Collected data
===
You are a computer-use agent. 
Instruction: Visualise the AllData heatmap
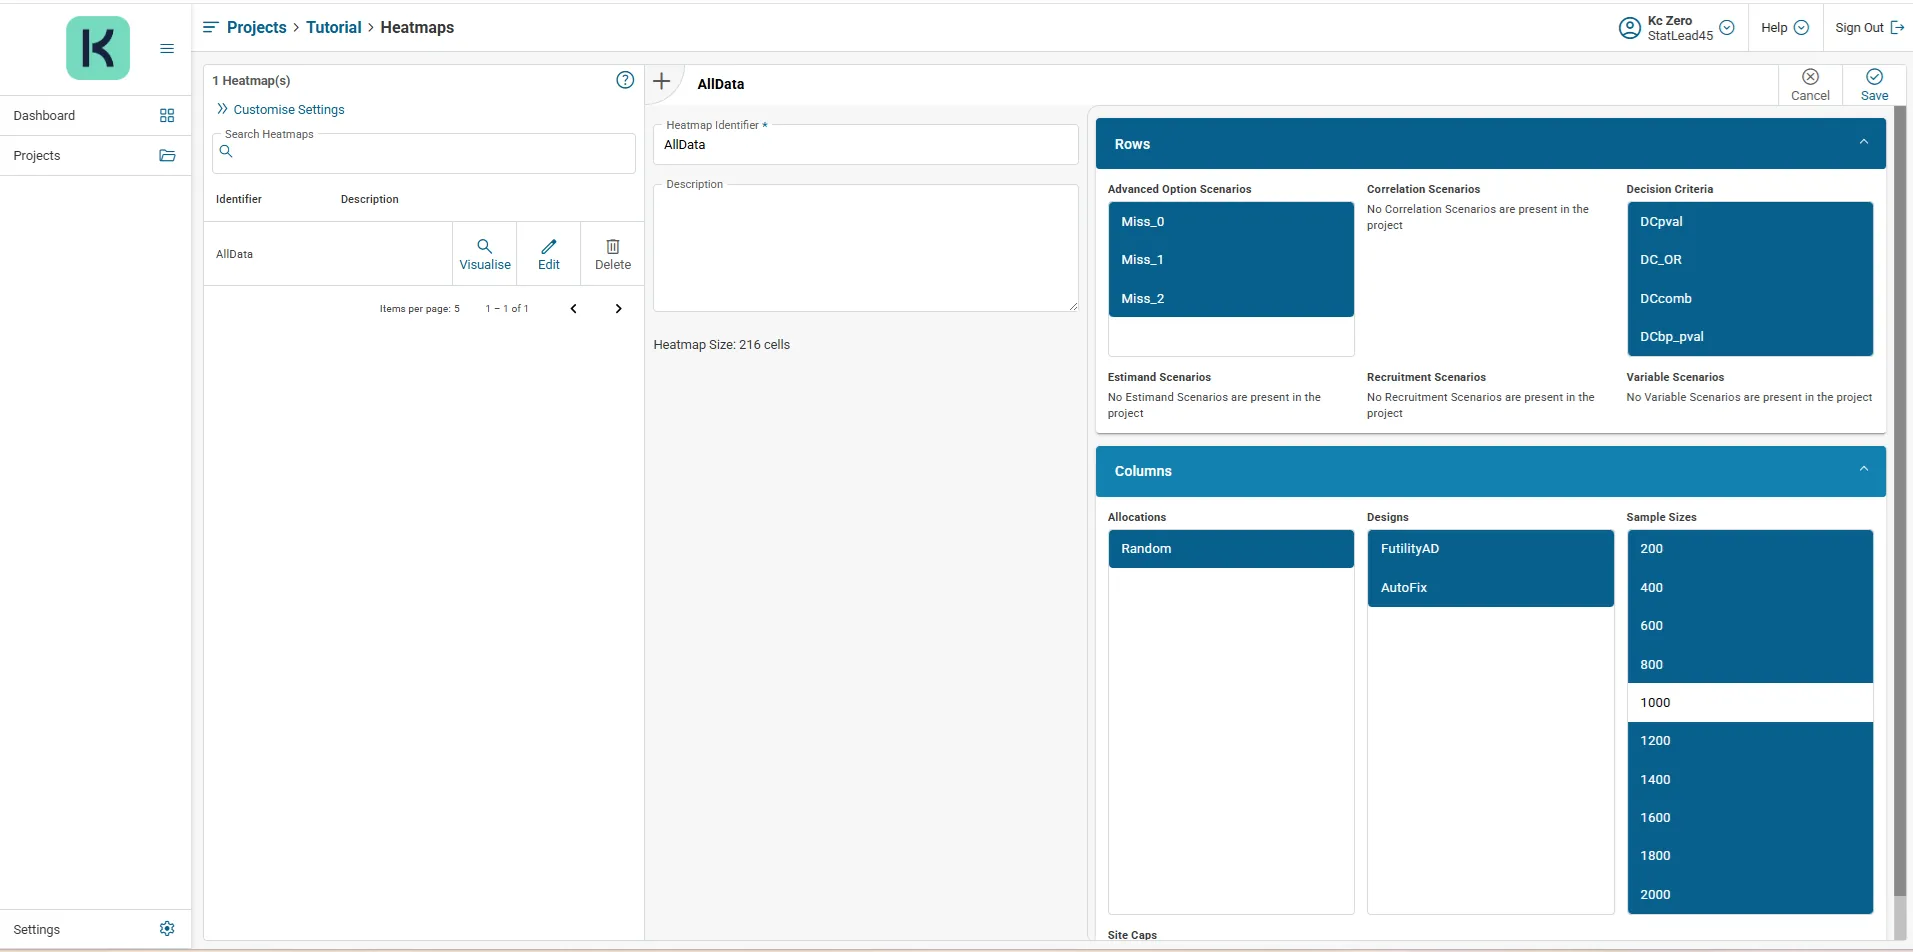pos(485,254)
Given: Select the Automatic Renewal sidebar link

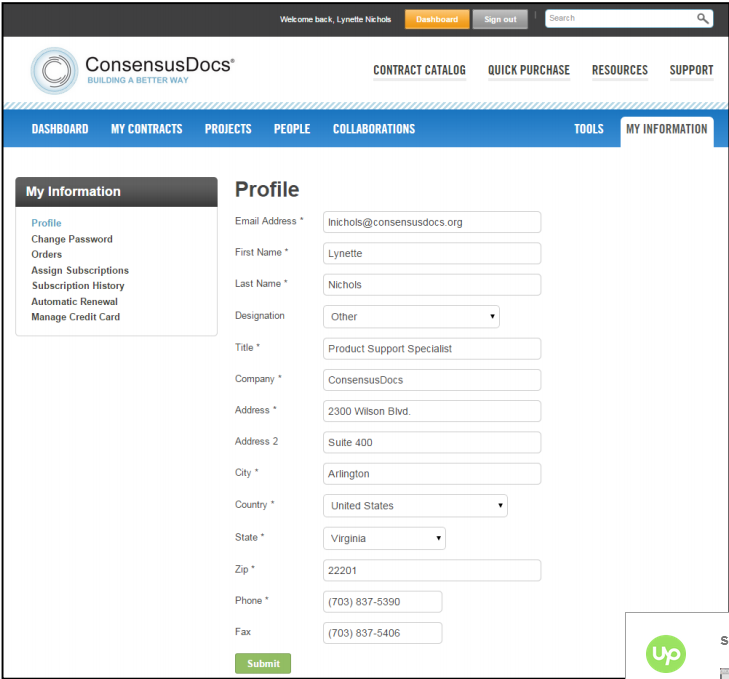Looking at the screenshot, I should [74, 302].
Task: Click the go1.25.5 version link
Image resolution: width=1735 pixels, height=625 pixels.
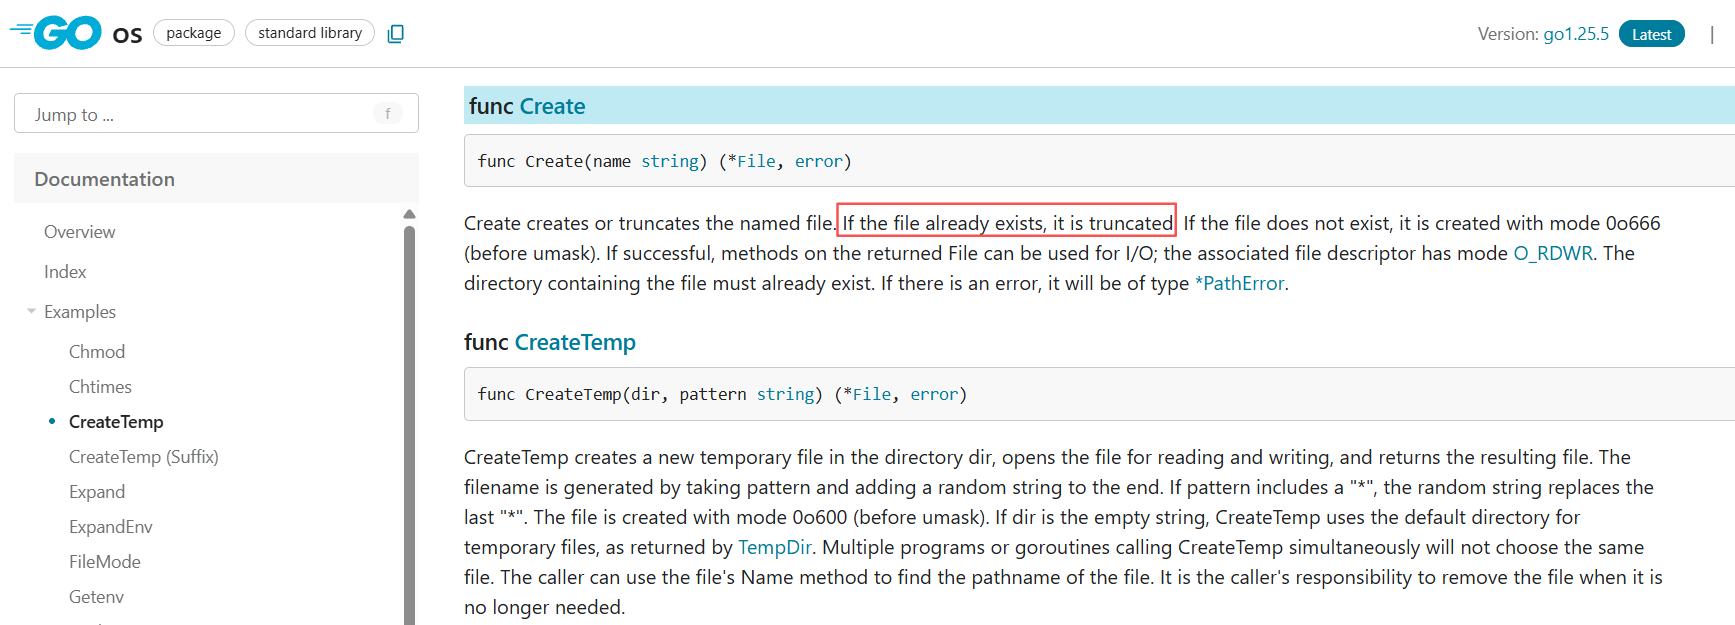Action: click(x=1576, y=34)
===
Task goal:
Copy exactly and only this span: the line with "Image resolution: width=1735" through the final line of the entries, both ends included, with the pictures left out.

Reply to the task:
Image resolution: width=1735 pixels, height=625 pixels.
Action: click(x=1576, y=34)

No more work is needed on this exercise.